Of course, these are just a few examples of policies we should look into. They are certainly cheaper than the oversized military we have today and, if anything, entail a lower risk of the “Desolation” and “Destruction” that Cole so ominously foretold.
After reading the correspondence in reference to my previous column, I have to say that I take umbrage at the way Dr. Harold Paez has characterized me and the Occupy Movement. The people in Zuccotti Park, well, who were in Zuccotti Park and still hold various public squares across the nation, are not seeking the overthrow of American society. They are, to borrow a line from George H.W. Bush, fighting for a kinder, gentler nation. They want to break the stranglehold that corporate money and crony capitalism have put on our democracy and return the government to the people. Their protest is not Crown Heights or Newark or Watts or any other urban riot. Indeed, they’re not the ones causing violence; the police, with their heavyhanded tactics, are responsible for that.

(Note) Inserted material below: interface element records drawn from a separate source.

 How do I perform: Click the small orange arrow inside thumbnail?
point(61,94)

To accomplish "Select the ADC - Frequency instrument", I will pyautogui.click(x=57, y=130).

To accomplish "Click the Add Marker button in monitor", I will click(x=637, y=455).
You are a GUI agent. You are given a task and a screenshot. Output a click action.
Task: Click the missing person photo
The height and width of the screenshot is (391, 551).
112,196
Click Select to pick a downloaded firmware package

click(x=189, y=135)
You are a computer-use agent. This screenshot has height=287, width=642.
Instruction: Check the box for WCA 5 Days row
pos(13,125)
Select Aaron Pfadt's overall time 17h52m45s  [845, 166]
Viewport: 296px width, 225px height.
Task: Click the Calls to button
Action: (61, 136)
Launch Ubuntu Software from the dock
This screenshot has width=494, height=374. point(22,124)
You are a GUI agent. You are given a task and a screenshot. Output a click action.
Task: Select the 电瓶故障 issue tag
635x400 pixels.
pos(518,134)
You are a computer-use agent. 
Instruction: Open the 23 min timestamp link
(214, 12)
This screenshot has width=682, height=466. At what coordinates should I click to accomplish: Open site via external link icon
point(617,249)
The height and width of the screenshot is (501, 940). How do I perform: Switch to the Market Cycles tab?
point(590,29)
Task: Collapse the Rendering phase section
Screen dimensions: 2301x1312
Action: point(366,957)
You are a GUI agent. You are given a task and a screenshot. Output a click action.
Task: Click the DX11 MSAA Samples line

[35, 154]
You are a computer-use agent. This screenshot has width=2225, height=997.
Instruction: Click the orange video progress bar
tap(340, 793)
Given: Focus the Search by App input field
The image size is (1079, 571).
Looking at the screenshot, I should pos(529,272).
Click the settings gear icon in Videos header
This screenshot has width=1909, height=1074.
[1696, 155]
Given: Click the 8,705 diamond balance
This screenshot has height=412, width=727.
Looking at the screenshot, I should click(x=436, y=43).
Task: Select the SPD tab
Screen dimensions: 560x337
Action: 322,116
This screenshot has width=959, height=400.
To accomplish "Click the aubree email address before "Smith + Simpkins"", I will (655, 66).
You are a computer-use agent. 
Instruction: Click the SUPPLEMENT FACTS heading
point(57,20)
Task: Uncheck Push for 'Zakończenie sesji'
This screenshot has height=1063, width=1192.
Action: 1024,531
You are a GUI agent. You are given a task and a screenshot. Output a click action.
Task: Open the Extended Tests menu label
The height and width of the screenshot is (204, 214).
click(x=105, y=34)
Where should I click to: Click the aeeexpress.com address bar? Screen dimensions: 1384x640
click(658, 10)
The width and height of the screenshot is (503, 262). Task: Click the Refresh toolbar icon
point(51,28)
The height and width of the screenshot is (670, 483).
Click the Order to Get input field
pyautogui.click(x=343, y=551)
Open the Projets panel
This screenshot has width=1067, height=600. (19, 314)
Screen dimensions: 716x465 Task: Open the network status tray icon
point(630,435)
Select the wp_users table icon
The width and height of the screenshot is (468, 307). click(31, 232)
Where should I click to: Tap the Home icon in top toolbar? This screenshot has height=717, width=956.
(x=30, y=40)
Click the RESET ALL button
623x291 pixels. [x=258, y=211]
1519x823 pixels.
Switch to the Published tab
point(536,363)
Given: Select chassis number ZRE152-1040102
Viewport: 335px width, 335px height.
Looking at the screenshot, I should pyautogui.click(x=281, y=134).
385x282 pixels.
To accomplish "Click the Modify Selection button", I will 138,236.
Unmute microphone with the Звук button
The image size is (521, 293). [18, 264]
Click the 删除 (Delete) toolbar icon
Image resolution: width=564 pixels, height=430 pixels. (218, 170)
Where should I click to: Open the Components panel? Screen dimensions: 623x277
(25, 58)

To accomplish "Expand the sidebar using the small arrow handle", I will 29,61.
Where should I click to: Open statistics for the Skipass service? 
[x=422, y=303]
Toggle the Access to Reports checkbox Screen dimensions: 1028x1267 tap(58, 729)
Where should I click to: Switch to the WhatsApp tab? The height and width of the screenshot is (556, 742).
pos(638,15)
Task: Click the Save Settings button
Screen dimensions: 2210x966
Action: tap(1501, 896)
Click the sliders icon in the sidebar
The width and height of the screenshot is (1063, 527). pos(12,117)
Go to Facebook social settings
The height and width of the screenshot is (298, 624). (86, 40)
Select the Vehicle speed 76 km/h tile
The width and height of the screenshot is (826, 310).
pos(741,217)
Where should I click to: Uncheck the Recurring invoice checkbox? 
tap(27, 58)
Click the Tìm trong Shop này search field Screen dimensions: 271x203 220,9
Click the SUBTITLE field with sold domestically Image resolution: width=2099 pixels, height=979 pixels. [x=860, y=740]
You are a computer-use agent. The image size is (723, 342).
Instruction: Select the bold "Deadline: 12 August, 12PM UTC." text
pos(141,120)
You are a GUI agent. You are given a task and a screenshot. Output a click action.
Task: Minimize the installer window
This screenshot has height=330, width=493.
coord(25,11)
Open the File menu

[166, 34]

As for Dr. Paez’s criticism of my “tiresome, one-sided ideology,” I will say that I don’t hate Republicans – Abraham Lincoln, Theodore Roosevelt, Robert La Follette and Nelson Rockefeller were great men. These giants have passed from the scene and look at who and what have replaced them. Today, the Republican Party is corrupted by an incredible cruelty of spirit, which is clearly discernible from Herman Cain’s jokes about an electrified border fence, Ron Paul’s insistence that uninsured people should die if they can’t pay up, Michele Bachmann’s assertion that those who cannot find work should not eat, and Rick Santorum’s praise for suffering. That’s not to excuse the Democratic Party; it is an imperfect vehicle for a liberal policy agenda. Still, as FDR once said, “better the occasional faults of a government that lives in a spirit of charity than the consistent omissions of a government frozen in the ice of its own indifference.”
Lastly, Dr. Paez, I could respond to your wisecracks about detention, but though I am a Stuyvesant senior who doesn’t really appreciate being condescended to, I won’t. Using someone’s youth as a means of discrediting them is a cheap tactic and is the province of the intellectually bankrupt.